Search code examples
phpsimple-html-dom

Only leave some tags in a html string using PHP


I am crawling a website with simple_html_dom and need the result that would be somewhere between ->innertext and ->plaintext.

For example, here is the source string:

<span lang="EN-CA">[28]<span style="font:7.0pt &quot;Times New Roman&quot;">&nbsp;&nbsp;&nbsp;&nbsp;&nbsp;&nbsp;&nbsp;&nbsp;&nbsp;&nbsp;&nbsp;&nbsp;&nbsp;&nbsp;&nbsp;&nbsp;&nbsp;&nbsp;&nbsp;&nbsp;&nbsp;&nbsp;&nbsp;&nbsp;&nbsp; </span></span><span lang="EN-CA">The Canadian trade-marks regime is national in scope. The owner of a registered trade-mark, subject to a finding of invalidity, is entitled to the exclusive use of that mark in association with the wares or services to which it is connected throughout Canada. Section 19 of the <i>Trade-marks Act</i> provides:</span>

I need to get rid of the span tags but not their contents (unless the span only contains &nbsp;'s) but retain <i>, <u> and <b>'s

So the result I'd like to achieve here would be a string:

[28] The Canadian trade-marks regime is national in scope. The owner of a registered trade-mark, subject to a finding of invalidity, is entitled to the exclusive use of that mark in association with the wares or services to which it is connected throughout Canada. Section 19 of the <i>Trade-marks Act</i> provides:


Solution

  • You can try the following lines of code:

    <?php
    
    $string = '<span lang="EN-CA">[28]<span style="font:7.0pt &quot;Times New Roman&quot;">&nbsp;&nbsp;&nbsp;&nbsp;&nbsp;&nbsp;&nbsp;&nbsp;&nbsp;&n
    bsp;&nbsp;&nbsp;&nbsp;&nbsp;&nbsp;&nbsp;&nbsp;&nbsp;&nbsp;&nbsp;&nbsp;&nbsp;&nbsp;&nbsp;&nbsp; </span></span><span lang="EN-CA">The Canadian tr
    ade-marks regime is national in scope. The owner of a registered trade-mark, subject to a finding of invalidity, is entitled to the exclusive u
    se of that mark in association with the wares or services to which it is connected throughout Canada. Section 19 of the <i>Trade-marks Act</i> 
    provides:</span>';
    
    // Remove attributes within the <span> tag, just for clarity's sake.
    $string = preg_replace('/(<span ([^\>]+)>)/i', '<span>', $string);
    
    // Remove any spans that only contain &nbsp;
    $string = preg_replace('/<span>([ ]|&nbsp;)*<\/span>/i', '', $string);
    
    // Replace any consecutive span (opening or closing) tags with a space, to make
    // clear the separation between one span and the next.
    $string = preg_replace('/<(\/)?span><(\/)?span>/i', ' ', $string);
    
    // Remove any remaining any instances of opening or closing span tags.
    $string = preg_replace('/<(\/)?span>/i', '', $string);
    
    print $string;
    

    Note that I added an i after the slash for each regular expression, which gives you a case-insensitive search. That's just in case you have some code that is <SPAN> or <span> or even <SpaN>.

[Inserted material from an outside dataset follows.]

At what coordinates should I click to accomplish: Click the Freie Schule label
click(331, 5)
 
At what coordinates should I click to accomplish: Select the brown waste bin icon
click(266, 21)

    Granted, it's not a tightly compressed single line of regular expression code awesomeness. But, I did it this way so that you can see the steps along the way. You can put the print $string; line throughout to see the progression. I was hoping this way of demonstrating the code to you would help you, in the long run, to get a better feel for how regular expressions and preg_replace can be used.